Mankind Wrecks Everything It Touches

Star Trek Level of Wisdom Needed To Save Planet?

Scientists have issued red alerts on the pelagic and linguistic fronts with studies showing precipitous declines in the number of fish and languages on Earth. Another study on the decline in fish languages (Doolittle and Mowgli, 2003) will soon appear in the Journal of Interdisciplinary (Pushmepullya) Studies.

The fish story was co-authored by Dr. Boris Worm of Dalhousie University, who had this to say:


This study is definitely not a way for me to conceal the fact that I've been killing off the world's fish stocks because I hate fish because my name is Worm and fish have been eating my people since the dawn of time. I love fish a lot, and I haven't sworn to destroy every last one of the finned monsters.

Dr. Worm's achievements have been celebrated by a "They Might Be Giants" song.

Another scientist named Jackson says that we have forgotten what we used to have:


We had oceans full of heroic fish -- literally sea monsters. People used to harpoon 3-meter-long swordfish in rowboats."

Jackson did not elaborate on how the swordfish got into the rowboats, nor did he mention that Jerry Lewis movie I saw as a kid where Jerry ends up impaled by a swordfish. He was also criticized for failing to take into account the effects on sea monsters of Kirk Douglas' singing in Disney's 1954 classic "20,000 Leagues Under the Sea". Captain Highliner was unavailable for comment.

However, calmer heads in the fish research community are more sanguine, knowing that when things are looking their worst, the crew of the Enterprise is likely to travel back through time and set things right while having humourous misunderstandings of cultural mores.

Things are looking shakier on the linguistic front, where scientists claim that the number of living languages is declining more quickly than the planet's wildlife. However, the linguists have so far declined to slug it out with oceanic researchers for "most dramatic decline" honours, noting that fish scientists are really stinky, and hang out with sailors and other unsavoury characters who make poor use of our rich linguistic heritage.

The alarming issue is that of approximately 6,809 languages in the world today, 90% are spoken by fewer than 100,000 people, and 46 are known to have only one native speaker (47 if you count HappyFunStevese, which is much like English but adds the words "in bed" to each declarative sentence). On the other hand, the number of people speaking Klingon and Elvish is increasing at an alarming rate. For no particular reason, here's a quote from the linguistics article:


A well-established phenomenon that comes into play when a species declines to small numbers is called the Allee effect – for example when further breeding drops off because animals have difficulty finding a mate.

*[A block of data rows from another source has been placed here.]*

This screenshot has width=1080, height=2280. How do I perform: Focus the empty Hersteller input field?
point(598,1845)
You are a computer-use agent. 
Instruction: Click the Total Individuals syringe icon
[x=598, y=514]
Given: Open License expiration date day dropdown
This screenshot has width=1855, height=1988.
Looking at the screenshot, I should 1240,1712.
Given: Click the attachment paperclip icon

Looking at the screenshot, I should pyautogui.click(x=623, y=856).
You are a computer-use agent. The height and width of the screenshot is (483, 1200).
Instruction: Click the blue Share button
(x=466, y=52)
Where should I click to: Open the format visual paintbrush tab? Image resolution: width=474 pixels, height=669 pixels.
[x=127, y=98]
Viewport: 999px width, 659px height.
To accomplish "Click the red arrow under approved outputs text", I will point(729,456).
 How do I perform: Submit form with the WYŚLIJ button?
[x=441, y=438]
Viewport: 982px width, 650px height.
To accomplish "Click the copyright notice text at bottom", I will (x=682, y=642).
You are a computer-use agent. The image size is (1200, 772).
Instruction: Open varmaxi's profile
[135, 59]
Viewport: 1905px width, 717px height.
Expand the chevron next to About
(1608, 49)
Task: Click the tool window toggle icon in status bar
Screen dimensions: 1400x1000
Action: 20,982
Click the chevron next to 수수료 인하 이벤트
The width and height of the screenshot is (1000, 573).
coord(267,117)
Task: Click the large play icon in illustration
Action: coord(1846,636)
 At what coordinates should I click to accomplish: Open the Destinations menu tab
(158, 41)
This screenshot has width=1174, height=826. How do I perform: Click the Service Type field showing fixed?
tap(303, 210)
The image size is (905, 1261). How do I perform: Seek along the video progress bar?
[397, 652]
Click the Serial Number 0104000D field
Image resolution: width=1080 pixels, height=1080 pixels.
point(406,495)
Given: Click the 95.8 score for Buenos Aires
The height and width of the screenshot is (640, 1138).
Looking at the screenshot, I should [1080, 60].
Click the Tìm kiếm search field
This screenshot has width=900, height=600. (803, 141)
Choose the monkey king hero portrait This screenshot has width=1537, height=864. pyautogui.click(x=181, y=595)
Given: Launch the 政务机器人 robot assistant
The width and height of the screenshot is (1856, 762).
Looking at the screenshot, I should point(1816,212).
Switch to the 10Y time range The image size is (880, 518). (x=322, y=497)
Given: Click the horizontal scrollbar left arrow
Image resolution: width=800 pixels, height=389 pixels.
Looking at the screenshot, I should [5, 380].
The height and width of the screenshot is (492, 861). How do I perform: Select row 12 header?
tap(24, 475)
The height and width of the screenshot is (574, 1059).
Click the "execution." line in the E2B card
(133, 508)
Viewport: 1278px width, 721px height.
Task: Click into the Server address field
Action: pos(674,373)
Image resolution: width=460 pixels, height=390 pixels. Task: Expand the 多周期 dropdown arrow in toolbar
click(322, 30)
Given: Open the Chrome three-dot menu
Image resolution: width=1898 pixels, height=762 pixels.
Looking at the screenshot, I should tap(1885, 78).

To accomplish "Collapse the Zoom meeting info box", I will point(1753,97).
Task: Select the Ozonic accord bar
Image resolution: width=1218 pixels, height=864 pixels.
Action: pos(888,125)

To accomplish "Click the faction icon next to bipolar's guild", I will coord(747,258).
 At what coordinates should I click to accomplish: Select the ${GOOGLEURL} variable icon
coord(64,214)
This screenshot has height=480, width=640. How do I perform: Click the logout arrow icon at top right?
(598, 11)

Difficulty finding a mate has, of course, no relationship to speaking Klingon.

Particular concern is expressed over the decline in such languages as the Yeli Dnye tongue spoken by the people of Rossel Island, which "contains unusual sounds and a vocabulary that upsets the universal terminology for describing colours." One Rossel Islander spoke of his grief in graphic terms:


I gotta tell you, we're singing the oranges over the loss of our [fart noise] language. We look at our children learning English or [fart noise]Spanish, and we're burnt umber with envy. If our elders weren't [fart noise] a bunch of magenta-bellied cowards twenty years ago, we wouldn't [fart noise] having these problems.

One further alarm about cheap coffee destroying people and stuff was widely dismissed by scientists, who collectively said, "Yeah, whatever. Sounds pretty lame. Let's go to Starbucks and practice speaking Klingon. Maybe we'll find mates."

Posted by Steve at May 15, 2003 02:44 PM
Comments

So that's where you find mates. Interesting...

Posted by: Misanthropyst on May 15, 2003 03:45 PM

That language bit was hysterically funny.

Cheers,

Paul

Posted by: Paul Jané on May 16, 2003 12:21 PM

Speaking of obscure - in Stephenson's novel 'Cryptonomicon', reference is made to a language so complex and obscure that when 2 natives are talking in their native language, not only does the listener not understand what the speaker is saying - but the speaker doesn't understand what the speaker is saying.

Posted by: Ralph on May 17, 2003 09:17 AM

Good stuff. Difficulty finding a mate and speaking Klingon - very funny.